Larry on Cat Lake in the Sears rowboat he bought, running his second engine, a 5 hp 1948 Scott Atwater.
He had grown up outside of Detroit, Michigan during the post-war boom time of the 1950s. His summers were spent in a cottage on Cat Lake, near Mayville, Michigan, enjoying time with his family including boating and swimming. When Larry was just 12 years old he set out to earn enough money to buy his first outboard. After mowing lawns for weeks, he had just enough to walk the ten blocks down to the local sporting goods store with his Radio Flyer wagon in tow behind to purchase a 1947 2 1/2 hp Sears Elgin. It was his “Rosebud,” the very first possession he ever bought with his own money.
During the days of Jane’s aggressive cancer treatments Larry spent hours researching and buying hundreds of outboard motors on eBay and through other websites and classifieds. He would pay for them and ask the seller to hold his purchase until he was able to arrange for their pick up.
In 2006 Jane went into remission and the pair set off on a cross-country journey to pick-up his nearly 300 outboards in a Penske 26’l box truck. They left Washington and traveled through 20 states and across 6,500 miles. They filled the truck more than once and had to deadhead from Niagara Falls to Maine to unload before setting out again.
The trip brought Larry great joy, both for time with Jane enjoying life and the warm memories of those summers on Cat Lake. His joy would be short-lived. Soon after the journey, Jane’s cancer returned and the following years found Larry heart-broken as he could only watch, and nurse and comfort her, as she succumbed to the cancer and left this world on November 14, 2013.
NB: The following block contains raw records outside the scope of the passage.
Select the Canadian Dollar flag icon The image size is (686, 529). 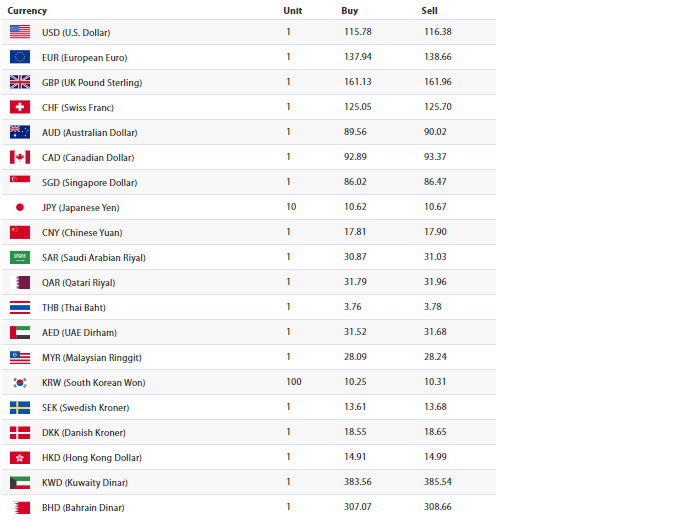(x=20, y=157)
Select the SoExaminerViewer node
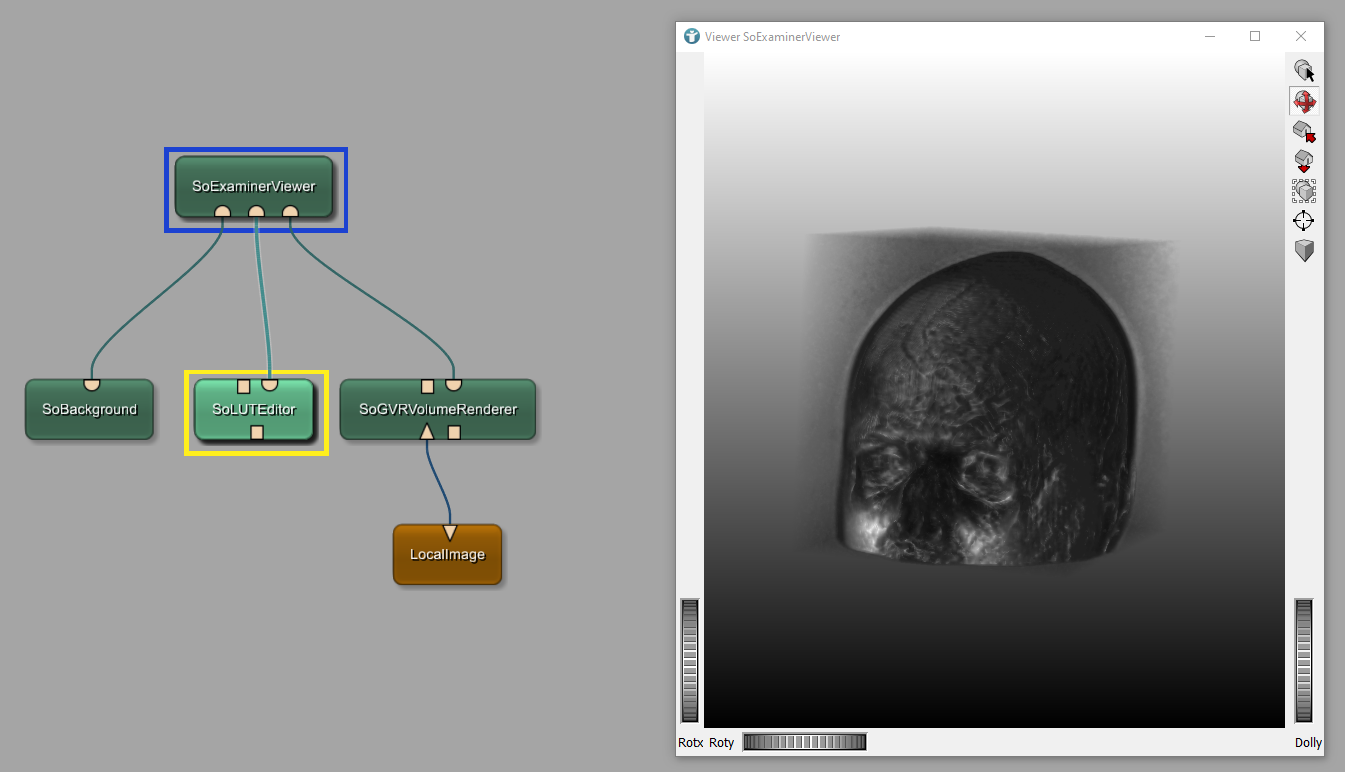 tap(254, 185)
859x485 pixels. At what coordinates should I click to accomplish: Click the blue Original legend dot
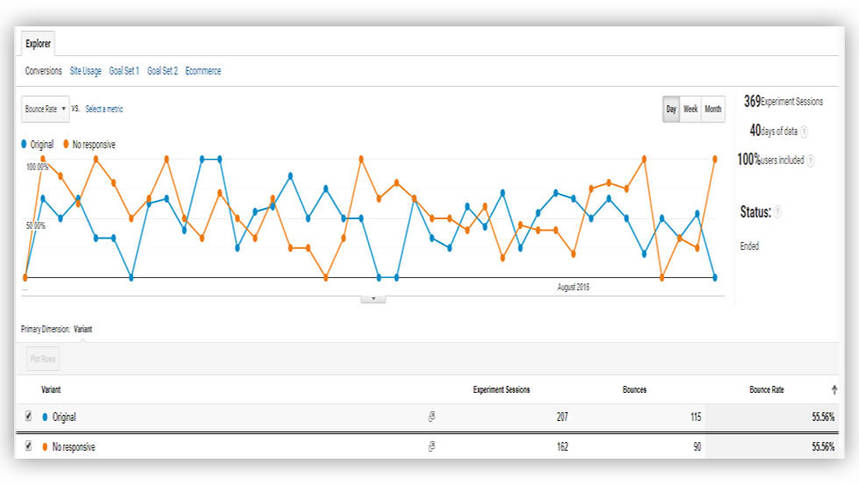coord(24,144)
Larry’s collection was divided by a continent, just like his living arrangements. After Jane passed, it became clear to Larry that the outboards were only objects and that the joy he had felt in amassing them with Jane would only be recaptured by sharing them with the public. Larry shared “I tried offering open houses and the occasional lecture on both coasts but I really felt like the best place for these outboards was in the public domain, where the most people would benefit from them.”
His first gift went to the LeMay Family Collection in Tacoma, Washington. The more than 200 gifted to that Museum include Larry’s “Rosebud,” that 1948 2 1/2 hp Sears Elgin.
The balance of the collection was located in Boothbay just a few miles from his summer cottage in West Boothbay Harbor. That part of the collection is being gifted to the Boothbay Railway Village.